* Materials provided *

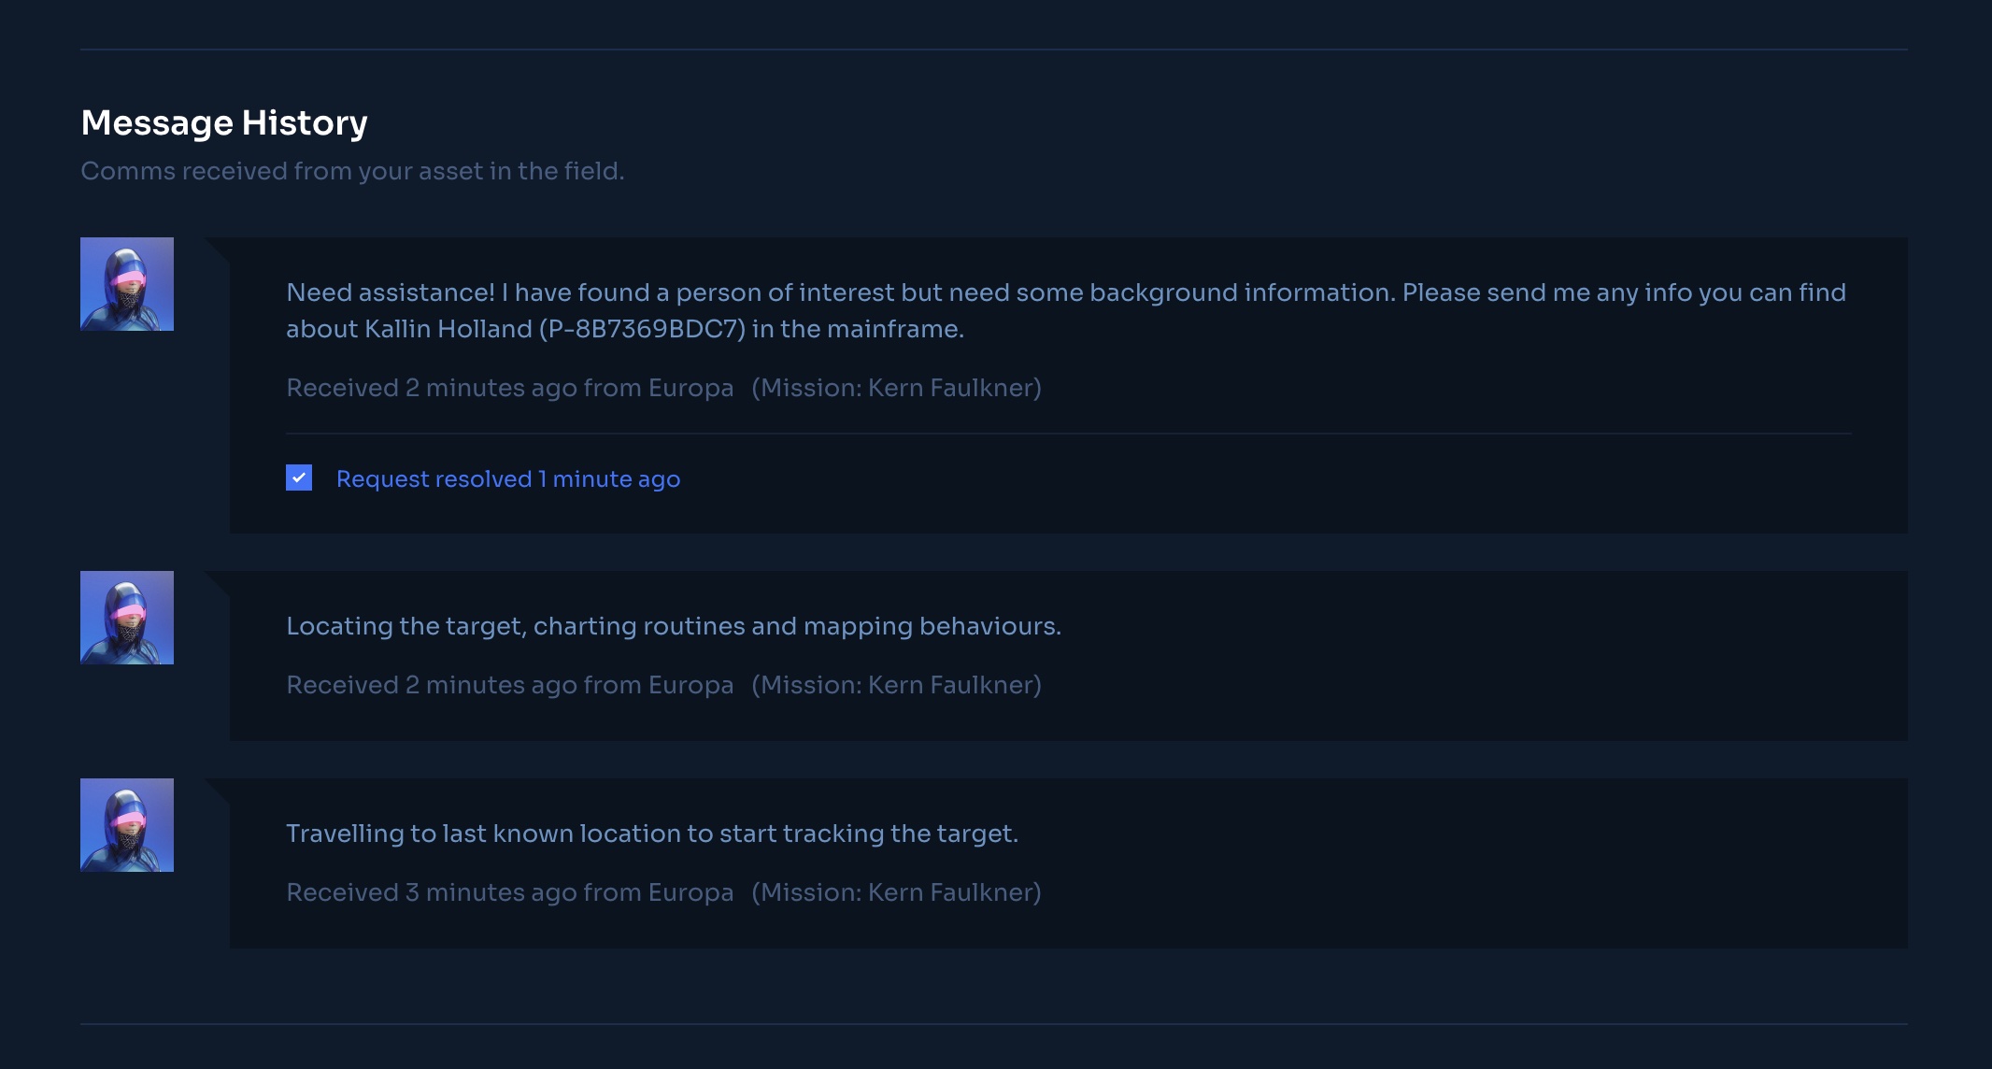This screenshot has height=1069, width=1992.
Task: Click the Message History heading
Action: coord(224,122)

* * *

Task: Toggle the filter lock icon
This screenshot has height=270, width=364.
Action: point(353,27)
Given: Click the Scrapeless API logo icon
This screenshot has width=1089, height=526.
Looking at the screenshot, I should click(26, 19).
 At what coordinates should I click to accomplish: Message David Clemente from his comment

* Required action *
From the records above, retype only the lines starting at the line that contains "Task: Toggle the filter lock icon" and ending at the line that contains "At what coordinates", both included.

* Exercise output *
Task: Toggle the filter lock icon
This screenshot has height=270, width=364.
Action: point(353,27)
Given: Click the Scrapeless API logo icon
This screenshot has width=1089, height=526.
Looking at the screenshot, I should click(26, 19).
 At what coordinates should I click to accomplish: Message David Clemente from his comment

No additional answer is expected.